The Hermitage of Sant Medir is a Spanish church in the Serra de Collserola, in the municipality of Sant Cugat del Vallès, Vallès Occidental. It is located near the old Roman road from Ègara (Terrassa) to Barcino (Barcelona), which passed through Castrum Octavianum (Sant Cugat) before entering the Serra de Collserola through the Gausac valley (or Sant Medir valley). Every March 3, the traditional gathering of Sant Medir (aplec de Sant Medir) is held there. The building is included in the Inventory of the Architectural Heritage of Catalonia.

== Architecture ==
It is a restored Romanesque chapel that retains its original structure. The building has a rectangular floor plan, a barrel vault, and is oriented to the east. A double bell-gable rises above the facade. The door has a semicircular arch with voussoirs. Above it is a stone inscription and a bas-relief of a figure. The exterior walls are whitewashed, and there is no external apse.

== History ==
It already existed in 1046, but it is documented starting from 1120. The tradition and worship began in the 11th century. In 1024, the purchase of a vineyard and some woods located in the Sant Medir valley is recorded, as well as the establishment of an allod in 1046. Ancient documents refer to it as Sant Emeteri, but the name was Catalanized to "Medir". In the Middle Ages, it formed a parish with the Sant Adjutori and Sant Vicenç. The Monastery of Sant Cugat held civil jurisdiction over it until the 14th century, when it became part of the municipal organization of Sant Cugat. The monks took care of it until 1446.
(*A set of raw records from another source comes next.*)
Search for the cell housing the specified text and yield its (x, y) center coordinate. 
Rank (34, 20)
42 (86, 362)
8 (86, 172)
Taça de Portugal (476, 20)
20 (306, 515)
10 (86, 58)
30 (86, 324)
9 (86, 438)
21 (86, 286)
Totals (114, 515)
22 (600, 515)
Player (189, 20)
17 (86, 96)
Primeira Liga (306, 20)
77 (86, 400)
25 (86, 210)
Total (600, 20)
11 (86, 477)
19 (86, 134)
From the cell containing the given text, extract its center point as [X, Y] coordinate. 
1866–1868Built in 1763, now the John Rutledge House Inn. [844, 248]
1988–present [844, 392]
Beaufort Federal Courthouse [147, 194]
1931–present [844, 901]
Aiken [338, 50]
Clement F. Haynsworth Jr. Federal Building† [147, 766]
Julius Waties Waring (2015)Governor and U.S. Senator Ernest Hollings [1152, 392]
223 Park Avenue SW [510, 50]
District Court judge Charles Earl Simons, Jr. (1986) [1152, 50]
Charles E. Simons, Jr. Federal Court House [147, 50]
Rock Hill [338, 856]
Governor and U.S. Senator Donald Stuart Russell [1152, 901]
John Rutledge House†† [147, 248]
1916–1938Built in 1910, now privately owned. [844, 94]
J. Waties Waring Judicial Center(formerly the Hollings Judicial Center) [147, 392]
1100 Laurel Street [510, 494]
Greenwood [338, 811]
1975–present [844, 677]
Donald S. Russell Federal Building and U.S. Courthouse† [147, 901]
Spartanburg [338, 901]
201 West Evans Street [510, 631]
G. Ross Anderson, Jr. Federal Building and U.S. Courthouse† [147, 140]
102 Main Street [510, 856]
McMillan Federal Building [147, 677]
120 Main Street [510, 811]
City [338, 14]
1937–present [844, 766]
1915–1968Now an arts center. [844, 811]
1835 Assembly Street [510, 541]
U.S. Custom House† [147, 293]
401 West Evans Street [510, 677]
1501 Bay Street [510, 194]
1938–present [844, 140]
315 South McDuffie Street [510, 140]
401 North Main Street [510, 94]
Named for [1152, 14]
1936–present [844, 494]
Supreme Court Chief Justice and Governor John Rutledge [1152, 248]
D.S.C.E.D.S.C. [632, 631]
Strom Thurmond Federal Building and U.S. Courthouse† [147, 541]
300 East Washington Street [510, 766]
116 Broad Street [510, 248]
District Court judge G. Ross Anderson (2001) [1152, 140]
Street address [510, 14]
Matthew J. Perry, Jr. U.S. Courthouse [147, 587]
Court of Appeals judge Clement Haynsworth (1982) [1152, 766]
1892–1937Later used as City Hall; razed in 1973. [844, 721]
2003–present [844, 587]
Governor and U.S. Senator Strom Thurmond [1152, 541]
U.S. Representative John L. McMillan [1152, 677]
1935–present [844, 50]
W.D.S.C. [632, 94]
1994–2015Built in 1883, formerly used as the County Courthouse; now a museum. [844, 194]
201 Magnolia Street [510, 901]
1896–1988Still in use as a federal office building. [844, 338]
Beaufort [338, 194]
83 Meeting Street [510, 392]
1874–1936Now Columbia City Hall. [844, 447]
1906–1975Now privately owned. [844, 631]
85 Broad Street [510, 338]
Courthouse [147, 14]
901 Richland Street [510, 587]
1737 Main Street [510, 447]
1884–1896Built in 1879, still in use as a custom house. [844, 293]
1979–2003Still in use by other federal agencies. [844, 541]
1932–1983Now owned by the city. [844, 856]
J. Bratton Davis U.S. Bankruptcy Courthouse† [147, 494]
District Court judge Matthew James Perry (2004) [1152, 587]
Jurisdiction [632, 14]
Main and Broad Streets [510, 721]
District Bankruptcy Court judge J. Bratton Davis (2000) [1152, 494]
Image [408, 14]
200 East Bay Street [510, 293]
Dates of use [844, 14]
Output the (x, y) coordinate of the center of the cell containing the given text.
The popularization of the legend of Saint Medir of Barcelona turned the hermitage into a destination for pilgrims. In 1802, the first gathering (aplec) of Sant Medir was celebrated, and starting in 1846, pilgrims from the Barcelona neighborhood of Gràcia joined in. Since then, it has been the destination of the Sant Medir festival pilgrimage every March 3. In July 1936, the hermitage was looted and burned. Inside, there are original 1948 sketches of mural paintings designed by the local artist Josep Grau-Garriga, which were never carried out. Over the course of 25 years until 2007, the Penya Regalèssia of Sant Cugat, together with technicians from the monastery's museum, carried out various restoration tasks on the building, such as repairing the roof and restoring the 17th-century pavement.